The Labor Shortage No Money Can Fix
AI companies are pouring $130+ billion quarterly into data center infrastructure, but they can’t buy what doesn’t exist: skilled workers. The construction industry faces a shortage of 439,000 workers as of November 2025, with data center projects hit hardest. Moreover, specialists command 25-30% wage premiums for data center work—and contractors still can’t fill positions.
According to ITIF research, the data center industry will have 340,000 unfilled positions by end of 2026. Microsoft, Google, and Amazon have launched apprenticeship programs, but the deficit keeps growing. Consequently, data center contractors now carry 11-month backlogs versus 8 months for other commercial work.
This isn’t a cyclical problem that wages can solve—it’s structural. You can’t train electricians or HVAC technicians in six months; these roles require years of apprenticeship. SoftBank’s bet is that robotics can bypass the human bottleneck entirely. That’s the promise. The question is whether it’s vaporware or visionary.

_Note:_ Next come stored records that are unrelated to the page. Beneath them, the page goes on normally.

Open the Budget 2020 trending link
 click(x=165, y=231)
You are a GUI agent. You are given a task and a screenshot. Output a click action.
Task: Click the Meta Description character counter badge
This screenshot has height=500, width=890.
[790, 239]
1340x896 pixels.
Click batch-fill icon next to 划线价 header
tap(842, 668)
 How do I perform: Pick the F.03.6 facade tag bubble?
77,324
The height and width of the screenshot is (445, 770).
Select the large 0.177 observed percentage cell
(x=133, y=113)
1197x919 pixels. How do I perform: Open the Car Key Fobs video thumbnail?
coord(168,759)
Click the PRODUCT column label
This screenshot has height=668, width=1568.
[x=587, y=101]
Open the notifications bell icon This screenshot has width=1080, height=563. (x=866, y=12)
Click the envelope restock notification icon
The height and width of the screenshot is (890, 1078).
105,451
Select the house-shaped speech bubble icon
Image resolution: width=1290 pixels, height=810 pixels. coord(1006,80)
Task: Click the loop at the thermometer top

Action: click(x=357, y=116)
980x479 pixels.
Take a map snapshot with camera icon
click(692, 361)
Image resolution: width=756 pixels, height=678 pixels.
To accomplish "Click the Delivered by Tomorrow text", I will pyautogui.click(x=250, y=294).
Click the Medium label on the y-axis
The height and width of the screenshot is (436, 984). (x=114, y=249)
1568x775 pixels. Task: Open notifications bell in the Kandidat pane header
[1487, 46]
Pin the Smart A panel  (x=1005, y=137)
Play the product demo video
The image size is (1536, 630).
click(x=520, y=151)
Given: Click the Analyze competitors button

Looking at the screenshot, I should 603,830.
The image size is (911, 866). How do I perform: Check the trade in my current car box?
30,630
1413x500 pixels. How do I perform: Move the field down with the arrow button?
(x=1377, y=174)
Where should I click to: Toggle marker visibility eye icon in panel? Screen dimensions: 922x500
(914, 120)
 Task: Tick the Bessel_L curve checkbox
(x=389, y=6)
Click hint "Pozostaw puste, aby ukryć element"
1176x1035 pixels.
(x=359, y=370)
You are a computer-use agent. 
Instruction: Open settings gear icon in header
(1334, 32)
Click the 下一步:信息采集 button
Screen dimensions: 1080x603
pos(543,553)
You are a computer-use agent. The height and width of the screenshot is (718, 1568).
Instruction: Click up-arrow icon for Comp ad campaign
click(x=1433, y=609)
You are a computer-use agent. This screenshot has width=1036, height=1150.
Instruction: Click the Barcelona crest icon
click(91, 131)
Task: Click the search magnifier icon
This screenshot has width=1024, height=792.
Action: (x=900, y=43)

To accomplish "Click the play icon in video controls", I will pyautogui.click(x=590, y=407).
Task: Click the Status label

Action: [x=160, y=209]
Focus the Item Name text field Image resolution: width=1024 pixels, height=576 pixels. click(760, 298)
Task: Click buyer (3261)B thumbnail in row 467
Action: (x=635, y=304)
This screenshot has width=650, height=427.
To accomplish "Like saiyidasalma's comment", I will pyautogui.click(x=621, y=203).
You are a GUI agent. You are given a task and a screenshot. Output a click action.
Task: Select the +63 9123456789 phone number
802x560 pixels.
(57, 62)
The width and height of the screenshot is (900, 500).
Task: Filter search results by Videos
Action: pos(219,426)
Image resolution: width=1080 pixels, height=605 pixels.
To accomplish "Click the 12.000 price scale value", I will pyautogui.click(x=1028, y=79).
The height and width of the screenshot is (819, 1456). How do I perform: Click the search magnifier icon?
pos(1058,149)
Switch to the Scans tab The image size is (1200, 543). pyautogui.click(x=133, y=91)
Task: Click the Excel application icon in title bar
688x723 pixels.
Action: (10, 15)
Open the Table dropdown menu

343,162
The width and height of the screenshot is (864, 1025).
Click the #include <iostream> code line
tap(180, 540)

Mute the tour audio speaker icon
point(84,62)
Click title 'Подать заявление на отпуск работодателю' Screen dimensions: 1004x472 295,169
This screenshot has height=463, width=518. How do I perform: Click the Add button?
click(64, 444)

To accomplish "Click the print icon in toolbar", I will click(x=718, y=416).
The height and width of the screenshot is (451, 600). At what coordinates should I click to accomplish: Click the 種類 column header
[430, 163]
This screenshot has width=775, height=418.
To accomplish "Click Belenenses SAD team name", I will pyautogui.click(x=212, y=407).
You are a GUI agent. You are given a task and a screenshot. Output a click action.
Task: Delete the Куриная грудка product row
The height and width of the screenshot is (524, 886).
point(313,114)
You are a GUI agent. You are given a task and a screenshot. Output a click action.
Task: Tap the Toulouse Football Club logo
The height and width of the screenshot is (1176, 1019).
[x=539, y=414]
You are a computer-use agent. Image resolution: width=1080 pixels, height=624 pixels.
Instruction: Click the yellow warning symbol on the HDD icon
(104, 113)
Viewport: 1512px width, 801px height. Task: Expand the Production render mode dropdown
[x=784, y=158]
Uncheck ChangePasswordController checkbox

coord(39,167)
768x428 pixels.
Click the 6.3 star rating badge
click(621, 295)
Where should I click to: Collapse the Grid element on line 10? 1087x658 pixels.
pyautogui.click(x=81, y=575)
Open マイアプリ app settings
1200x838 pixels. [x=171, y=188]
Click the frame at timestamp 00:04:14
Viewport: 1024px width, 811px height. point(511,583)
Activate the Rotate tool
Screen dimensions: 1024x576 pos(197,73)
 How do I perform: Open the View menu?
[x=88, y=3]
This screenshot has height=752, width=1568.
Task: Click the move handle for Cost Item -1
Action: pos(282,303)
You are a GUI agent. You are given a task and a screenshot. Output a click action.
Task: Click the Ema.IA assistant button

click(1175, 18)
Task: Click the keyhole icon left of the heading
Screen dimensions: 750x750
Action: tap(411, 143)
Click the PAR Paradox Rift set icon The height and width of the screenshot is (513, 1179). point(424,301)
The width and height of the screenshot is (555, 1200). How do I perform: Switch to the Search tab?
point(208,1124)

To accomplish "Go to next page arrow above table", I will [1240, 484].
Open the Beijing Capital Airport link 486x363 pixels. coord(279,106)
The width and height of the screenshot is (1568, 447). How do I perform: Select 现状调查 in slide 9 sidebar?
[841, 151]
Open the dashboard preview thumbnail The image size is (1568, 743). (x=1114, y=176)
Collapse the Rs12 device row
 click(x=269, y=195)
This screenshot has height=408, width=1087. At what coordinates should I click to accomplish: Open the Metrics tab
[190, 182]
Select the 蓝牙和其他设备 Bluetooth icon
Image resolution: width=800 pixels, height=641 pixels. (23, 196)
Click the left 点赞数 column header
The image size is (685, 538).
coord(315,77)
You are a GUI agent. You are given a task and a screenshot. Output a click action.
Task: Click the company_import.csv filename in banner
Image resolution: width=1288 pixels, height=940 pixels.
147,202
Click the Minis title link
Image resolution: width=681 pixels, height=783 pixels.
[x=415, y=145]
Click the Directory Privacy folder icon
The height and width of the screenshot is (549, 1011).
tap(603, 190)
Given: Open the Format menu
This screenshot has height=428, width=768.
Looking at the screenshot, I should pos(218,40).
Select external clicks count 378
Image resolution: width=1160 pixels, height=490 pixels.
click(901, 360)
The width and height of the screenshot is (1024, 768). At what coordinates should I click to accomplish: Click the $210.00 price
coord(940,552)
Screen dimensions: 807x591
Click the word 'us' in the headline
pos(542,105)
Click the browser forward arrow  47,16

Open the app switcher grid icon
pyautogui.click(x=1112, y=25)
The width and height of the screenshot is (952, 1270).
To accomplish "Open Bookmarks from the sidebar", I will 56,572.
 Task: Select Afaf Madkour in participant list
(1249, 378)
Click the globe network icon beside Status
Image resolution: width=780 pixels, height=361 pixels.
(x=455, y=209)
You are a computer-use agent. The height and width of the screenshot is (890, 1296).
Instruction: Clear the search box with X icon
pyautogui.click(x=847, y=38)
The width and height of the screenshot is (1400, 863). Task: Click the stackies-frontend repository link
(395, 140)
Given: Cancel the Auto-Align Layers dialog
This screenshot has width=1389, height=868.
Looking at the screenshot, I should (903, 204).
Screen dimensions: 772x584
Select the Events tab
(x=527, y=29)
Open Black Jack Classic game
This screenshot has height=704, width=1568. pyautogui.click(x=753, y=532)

ABB Robotics Foundation Meets Construction Reality
Roze’s foundation is SoftBank’s $5.4 billion ABB Robotics acquisition, closing mid-2026. ABB is one of the world’s leading industrial automation suppliers, generating $2.3 billion in 2024 revenue. SoftBank plans to integrate ABB’s hardware with AI capabilities from its portfolio to create autonomous construction robots.
Here’s the catch: ABB specializes in factory automation, where environments are predictable. Construction sites are chaos by comparison. Furthermore, every data center has unique specifications, site conditions vary wildly, and building codes differ by state. Adapting industrial robots to handle electrical work, HVAC, and pipe fitting autonomously is fundamentally different than assembling cars.
SoftBank hasn’t announced any pilot projects, customer commitments, or management team for Roze. Investors are being asked to value pre-product technology at $100 billion based on SoftBank’s track record—which brings us to the elephant in the room.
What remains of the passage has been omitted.